Exercise brief: Give back, unaltered, the lines from the one with "Click the Align Offset icon" to the end of the material, omitting pictures.

Dataset extract:
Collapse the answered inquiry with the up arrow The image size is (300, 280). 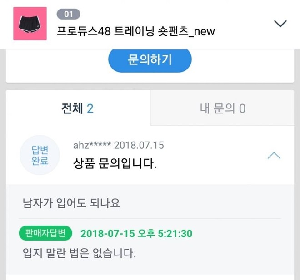coord(274,156)
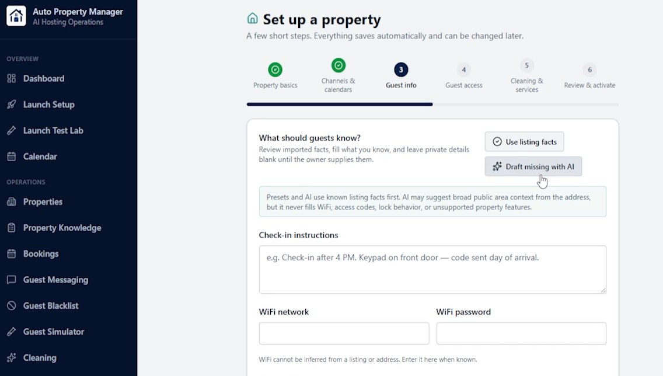Jump to Channels & calendars step

pos(339,76)
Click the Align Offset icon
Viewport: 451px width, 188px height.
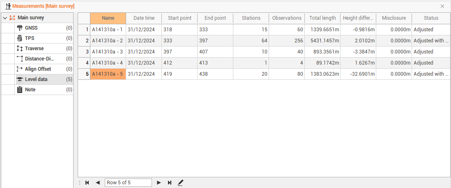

Your solution:
Click the Align Offset icon
Viewport: 451px width, 188px height.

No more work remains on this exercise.